As esquerdas tem duas soluções. Uma (e a mais “conservadora” delas) é aliar-se a um indivíduo que possui uma boa imagem tanto para a esquerda quanto para alguns indecisos. Que não esbanje uma imagem esquerdista de mais (lembrando que a imagem de que Lula é esquerdista radical é uma produção ridícula do golpismo em vigor). Como em Portugal onde o Partido Socialista assumiu o poder tendo apoio mais tarde do PCP e do Bloco Socialista para evitar a volta da direita (lógico que o PCP não deixou de lutar por moradia e saúde de qualidade). Lula seria ideal para isso, no entanto, o golpe fez dele inimigo (já que era necessário culpar alguém). É preciso alguém que apresente uma imagem dissociada da corrupção (um combatente empedernido). A administração de empresas públicas por um líder idôneo pode servir para legitimar (como força ideológica) a manutenção das estatais. Aqui vale a velha lição de Cícero em A República: “Que ele (o príncipe) seja para os outros um modelo vivo: que pela limpidez de sua alma e de sua vida, possa servir de espelho a seus concidadãos”.

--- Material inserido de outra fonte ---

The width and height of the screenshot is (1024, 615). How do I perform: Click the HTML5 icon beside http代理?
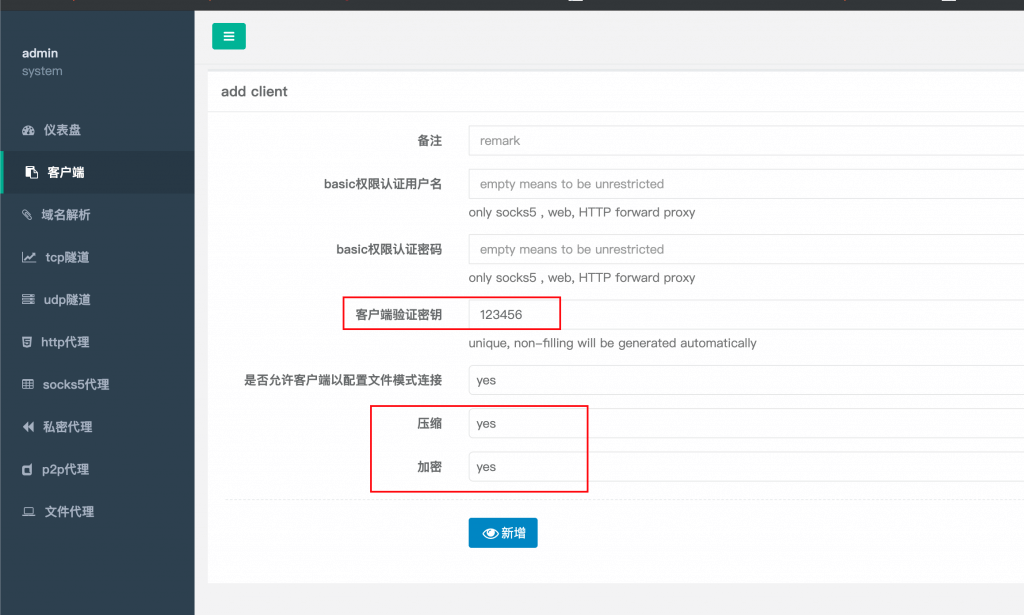click(27, 342)
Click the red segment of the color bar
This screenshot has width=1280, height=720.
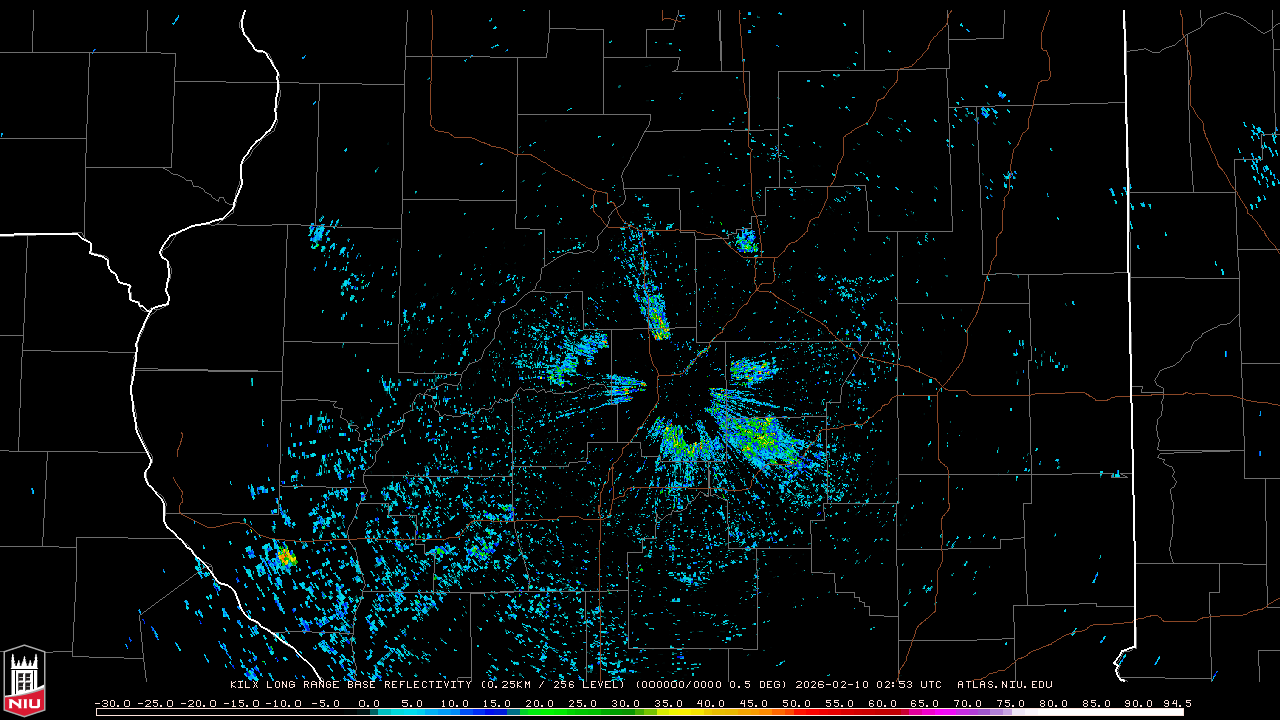click(830, 712)
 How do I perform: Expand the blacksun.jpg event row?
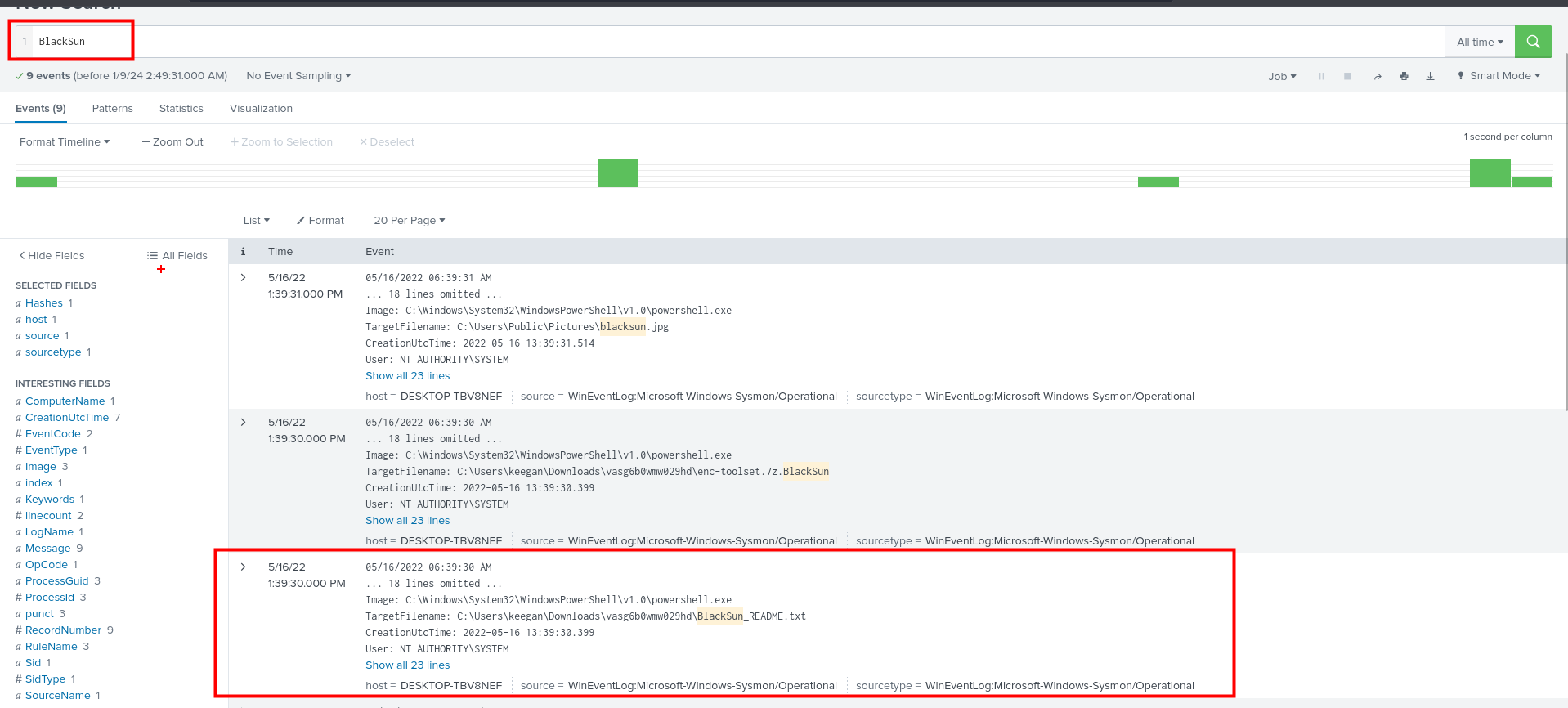(243, 278)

Uma outra forma de combate é o investimento em uma economia paralela ao capital, saindo do jogo estrutural. Construir cooperativas operárias, mercados ligados à agricultura familiar e ao micro empreendedor, setores que geram mais empregos. Uma economia local, paralela à global. Se os representantes que se dizem de esquerda investissem nesses aspectos em seus respectivos estados e municípios, alguma transformação na vida das pessoas seria mais realista. Distribuir a renda dando acesso ao trabalho, aumentando, de tabela, o consumo sustentável.

Estamos em uma época de revoluções paralelas e silenciosas e não em uma que admite revoluções estruturais, como no tempo da Guerra Fria. Não temos mais nenhuma potência a nosso favor. É só observarmos o que o grande capital vem fazendo com a Venezuela para tirarmos as nossas próprias conclusões.

O projeto golpista é esboroar a esquerda. O que, observando a história desse seguimento político no Brasil, não é algo tão difícil. O PT conseguiu “dessocializar” a esquerda, direcionando partidos como o PCdoB, PSB e o próprio PT, para a direita, por meio de acordos regionais e estruturais com o agronegócio e com as megacorporações. Agora a missão é dar um golpe fulminante na esquerda com a demonização de Lula, transformando-o no principal protagonista da oposição à política da “retomada da economia”, endeusada. Se até o século XIX a retórica política usada para fortalecer um tipo de govern alinhava um projeto de poder aos rumos da Providência, hoje alinha-se aos rumos do mercado internacional. A esquerda está jogando bem o jogo, não desistindo do ex-presidente até o fim, dando murros em pontas de faca, recorrendo à Justiça viciada e à grandes corporações midiáticas no exterior.

Precisamos imediatamente de outros jogadores, de novas regras e até mesmo de um novo campo de batalha. Lula não representa o socialismo (embora o seu governo tenha sido o menos perverso com as populações mais pobres). Embora Lula seja o candidato mais querido do povo, é necessário admitir que não é o povo que decide na democracia. Precisamos sair desse jogo inventado pelas elites ligadas ao capital financeiro e pensar em algo realmente prático. Por uma economia socialista a partir de baixo... Viva a classe trabalhadora... Lula livre.